In the past week, I was working on enabling Google Kubernetes EngineWorkload Identity on our clusters. Workload Identity is a solution for connecting Kubernetes Service Account to Google Cloud Service Account – and by this, granting specific permissions to a specific workload on the cluster. While enabling workload identity is relatively simple, the hard question is how we enable it in scale – how we let devs use it easily and securely.
And this is where Terraform come handy: using it, I can easily build an abstraction (=module) that developers could use to create all the resource required for workload identity. Writing this module allows me to carefully choose what to expose, building a paved road to be used by the developers. Finally, there are very interesting developments in the are of SAST for Terraform (see this talk, as one example) – making it an even more interesting tool.
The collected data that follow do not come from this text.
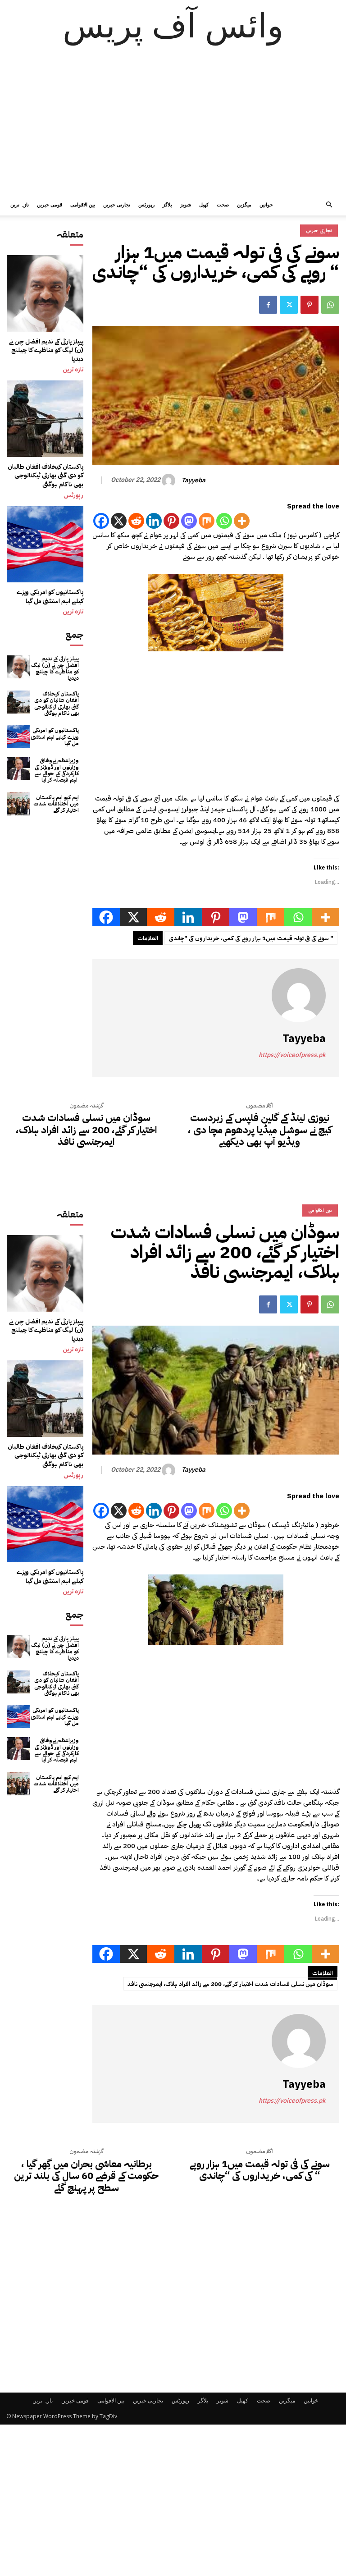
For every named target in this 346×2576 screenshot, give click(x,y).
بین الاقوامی (82, 204)
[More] (242, 521)
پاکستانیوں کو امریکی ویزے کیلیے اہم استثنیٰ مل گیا (50, 596)
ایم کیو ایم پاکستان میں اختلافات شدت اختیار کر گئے (56, 803)
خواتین (266, 204)
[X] (119, 521)
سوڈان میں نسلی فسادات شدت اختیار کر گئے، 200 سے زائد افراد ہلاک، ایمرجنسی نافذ (86, 1130)
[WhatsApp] (330, 305)
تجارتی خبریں (116, 204)
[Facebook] (268, 305)
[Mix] (206, 521)
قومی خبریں (49, 204)
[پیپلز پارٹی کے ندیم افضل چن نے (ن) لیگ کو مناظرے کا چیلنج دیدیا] (45, 293)
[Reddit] (136, 521)
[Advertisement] (173, 126)
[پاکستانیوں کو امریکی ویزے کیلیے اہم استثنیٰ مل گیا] (45, 544)
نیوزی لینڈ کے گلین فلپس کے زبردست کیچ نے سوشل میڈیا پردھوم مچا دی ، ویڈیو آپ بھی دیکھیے (260, 1130)
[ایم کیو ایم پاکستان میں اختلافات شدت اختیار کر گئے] (18, 803)
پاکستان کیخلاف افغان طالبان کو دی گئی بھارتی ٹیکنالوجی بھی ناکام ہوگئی (45, 475)
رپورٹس (146, 204)
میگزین (244, 204)
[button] (329, 205)
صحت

So, I decided to try and use Terraform for this. Writing the module was pretty easy (there are even public modules that exist, like this one), but how devs will use it? This is where GitHub PR flow come handy: Using the pull request mechanism (PR), we let everyone to ask permissions (self-service) while ensuring those changes go through a defined process of reviewing and testing before applying them. Let’s see how we can build the same flow for terraform!
Step A: Plan
One of the most powerful concept of Terraform is “plan” and “apply”. The “plan” step let you see what your code is going to change in production, before running the “apply” step that (like the name implies) apply those changes. Terraform even go one step further and let you save the plan, and pass it to the apply step – so you can know for sure that the changes you reviewed during planning, will be the changes that applied to production.
So to build a good PR flow, we first need to run “terraform plan” on each PR and publish the changes back to the PR. This will make it easier to review the changes and understand what is going to happen. For that we can use a small tool called “tfnotify” that can parse terraform cli output and post it back to GitHub:
Running it with GitHub action is pretty easy (see tfnotify readme for more details). As I said earlier, we need to persist the plan so we can later use it when applying. GitHub actions support caching, but it was easier just to upload it to a Google Storage bucket.
Step B: Apply
After the PR was approved, and the tests we added passed it’s time to merge it to production and apply the changes. And here is the tricky part: We need somehow link the commit that just merged to the master branch with the PR – so we can find the plan we saved. Without the ability to do this, we need to run plan again on master – and reviewing it again.
Luckily, when using GitHub actions, we can trigger our build on any GitHub event – including Pull Request closed. The build will run on the code after merging – so if our branch was not synced it will contain those changes (and the apply will fail – as it will not match the saved plan). On the other hand, our workflow run on the same PR – so we have the PR number and can fetch the matching plan. And finally, using TF notify we can also post the apply output back to the same PR and update the developer about the result:
And now we have in one PR the full flow our changes have to go through plan, review, tests, and apply (including times!). This gives us a lot of visibility to any change in our production environment and makes it very easy to investigate later.
Using Terraform with GitHub PR flow allows us to build really powerful flows that devs can easily use. Using this flow, requesting access for service to Google Cloud Platform is really simple – create a PR, review the changes, and merge them. There are a lot of improvements we can add here – SAST to detect too wide permissions, good separation between prod and dev environment, and more. Now that we have a good strong foundation, we can start extending it and making it even better!